FAMILIES are facing a crippling double blow of an ESB strike next week and the shutdown of about 500 schools weeks after Christmas.
Two of the most disruptive strikes in decades loom large as ESB unions threaten all-out action from 8am on Monday week, while the Government has confirmed 17,000 teachers could be taken off the payroll from January 17.
The tough action against members of the Association of Secondary Teachers Ireland (ASTI) has been implemented as it remains the only union holding out against the Haddington Road pay and productivity deal.
The Government last night upped the ante for the deal to be accepted by the 17,000 members of the ASTI, which will involve taking on supervision and substitution duties as part of their core work.
If they refuse to do so, it is expected that about 70pc of secondary schools will close because ASTI members – plus some teachers who are not in a union – will not get paid.
Members of ASTI are currently being balloted for a third time on a different version of the deal, but its executive has recommended a 'No' vote again.
The ballot ends on December 18 and the outcome will set the scene for what schools, their pupils and parents can expect to return to in the new year.
If ASTI members reject the deal again, schools will reopen following the Christmas break on January 6 with the cloud of imminent closure hanging over them.
Traditionally, supervision and substitution work was voluntary and paid.
But under the Haddington Road deal, all teachers are obliged to perform these duties for no payment.
About 70pc of ASTI members have continued to volunteer for the work since September, pending resolution of the issue with Government over Haddington Road.
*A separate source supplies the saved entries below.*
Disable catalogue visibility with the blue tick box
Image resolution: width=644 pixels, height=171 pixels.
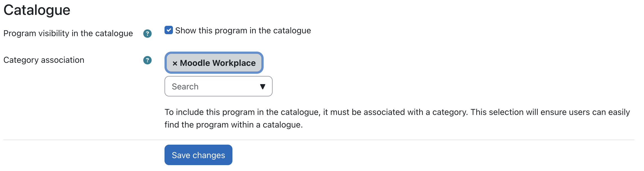tap(169, 30)
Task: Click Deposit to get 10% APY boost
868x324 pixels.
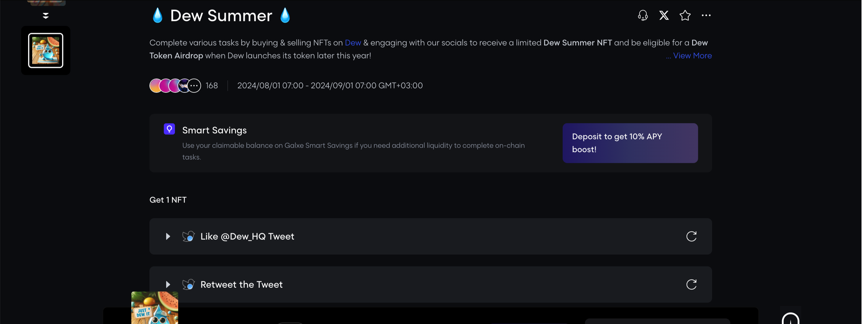Action: [x=630, y=143]
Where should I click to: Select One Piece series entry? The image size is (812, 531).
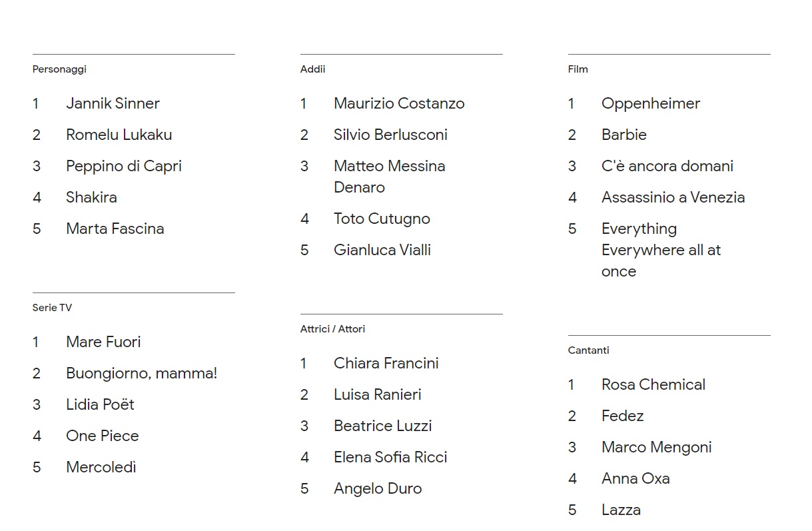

The Government accepted that position, in the hope that the dispute would be resolved, but now it is getting ready to take a hard line in the event that the deal is rejected again.
Meanwhile, ESB management and unions remained locked in talks at a secret location in Dublin for much of yesterday after the union warned that workers would down tools from 8am on December 16.
It is expected the talks will continue through the weekend as the Labour Relations Commissioner (LRC) desperately attempts to broker a deal.
For the first time since the crisis began, the Government admitted that electricity customers would be affected if strike action at the ESB goes ahead, but that shut-offs would be flagged in advance.
"All ESB-generated power will be off the bars from 8am on Monday December 16," a spokesman for the ESB unions said, adding emergency cover would be provided.
The tough negotiating position followed the ESB telling investors last month that it had "no legal obligation" to fund the pension deficit, a claim denied by the union.
Ironically, despite the bitter divide between both sides, management would also benefit from the pension scheme being in surplus as they are also members.
In a statement last night, the Department of Energy said that efforts were ongoing to resolve the dispute, which centres on a €1.7bn hole in the fund.
"In the event of industrial action at ESB, supplies to electricity customers may be affected," it said.
"EirGrid, the independent operator of the national grid, will seek to minimise disruption through its management of the power system.
"Every effort will be made to keep as many customers supplied as possible, particularly vital services and infrastructure."
While hospitals, garda stations and fire stations are unlikely to be affected, the Irish Independent has learnt that commuters face disruption.
Energy Minister Pat Rabbitte said it was a "very grave situation" and that industrial action was an "out of proportion" response from unions.
"Here we are threatened with a dispute that is completely out of proportion with the issues," he said.
"There is no intention on the part of the company to wind up the scheme.
"The (pensions) regulator has made plain that the scheme is on track, the funding plan is on track, and the scheme will be in kilter by 2018.
"Anybody who retires between now and 2018 will get their full pension."
ESB union leader Brendan Ogle said that officials met with the minister in November last year to discuss problems with the scheme, and that he could have helped avert the crisis.
"If Minister Rabbitte had worked with us and the ESB to resolve this problem we would not be in the position we are in today," he said.
Fianna Fail leader Micheal Martin again called for the strike action to be called off, saying the country faced an "appalling vista".